If you have to take a bathroom break, do it during the program because you won’t want to miss this TV commercial for Sapporo Beer – or “biru” as the Japanese would pronounce it.
Developed by Toronto-based Dentsu Canada, the commercial represents the Japanese beermaker’s first full-scale ad campaign in Canada. Co-directed by Mark Zibert of Sons and Daughters and Gary Thomas of Crush, the film was shot on location in Guangzhou, China over the period of a month.
A mythological tale of how Sapporo beer is crafted, the two-minute film has an other-worldly epic quality like “Lord of the Rings.” It combines photography, animation/CG, and 2D art/matt paintings onto geometry, developed by Crush’s Sean Cochrane. Three dedicated artists were assigned to create each of the transitional rooms, with illustrations by James Zhang guiding the way. The cast too was composed of authentic trained martial artists, taiko drummers, and sumo wrestlers, along with actors playing samurai warriors and geishas. All in all, it’s an elegant departure from the “male-bonding, jock-humor” beer ads shown on American TV.
This advertisement for City Harvest was filmed entirely on an iPhone in a single shot. It was created and produced by The Mill NY, in collaboration with Draftcb, a New York City marketing communications agency.
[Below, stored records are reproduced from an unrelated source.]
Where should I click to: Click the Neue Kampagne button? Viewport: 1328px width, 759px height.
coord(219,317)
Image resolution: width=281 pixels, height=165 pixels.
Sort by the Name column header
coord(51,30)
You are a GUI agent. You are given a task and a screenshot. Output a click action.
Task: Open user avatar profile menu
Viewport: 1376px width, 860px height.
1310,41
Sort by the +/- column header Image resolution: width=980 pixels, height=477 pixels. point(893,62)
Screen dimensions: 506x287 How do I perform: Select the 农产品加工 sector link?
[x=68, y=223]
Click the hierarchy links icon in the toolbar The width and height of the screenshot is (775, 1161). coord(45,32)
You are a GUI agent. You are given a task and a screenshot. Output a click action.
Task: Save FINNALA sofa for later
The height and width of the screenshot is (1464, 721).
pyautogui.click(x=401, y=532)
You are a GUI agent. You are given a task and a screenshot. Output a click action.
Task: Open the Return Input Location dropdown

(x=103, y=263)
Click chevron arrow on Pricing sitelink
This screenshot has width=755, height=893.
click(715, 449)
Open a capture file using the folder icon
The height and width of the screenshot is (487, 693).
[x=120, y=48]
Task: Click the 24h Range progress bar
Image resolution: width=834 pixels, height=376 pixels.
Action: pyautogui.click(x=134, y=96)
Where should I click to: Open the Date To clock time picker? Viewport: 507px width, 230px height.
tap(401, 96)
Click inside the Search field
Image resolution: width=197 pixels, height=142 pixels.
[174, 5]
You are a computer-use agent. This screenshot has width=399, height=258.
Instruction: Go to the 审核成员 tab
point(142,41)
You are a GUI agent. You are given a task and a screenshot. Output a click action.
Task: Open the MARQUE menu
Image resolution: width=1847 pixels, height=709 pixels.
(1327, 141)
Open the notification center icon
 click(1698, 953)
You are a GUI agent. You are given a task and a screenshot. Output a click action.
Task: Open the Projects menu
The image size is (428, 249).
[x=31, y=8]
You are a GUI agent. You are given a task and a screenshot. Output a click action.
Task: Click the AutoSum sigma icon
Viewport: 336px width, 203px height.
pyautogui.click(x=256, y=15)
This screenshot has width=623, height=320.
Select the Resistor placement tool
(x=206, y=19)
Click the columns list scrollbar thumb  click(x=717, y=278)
The ad was made to support City Harvest, which collects over 270,000 pounds of excess food from restaurants, grocers, corporate cafeterias, manufacturers and farms daily and uses it to prepare and deliver over 260,000 meals per week to community food programs in the New York City area. The apples in the video represent the amount of food wasted in New York City every day. City Harvest states that it is the “world’s first food rescue organization.”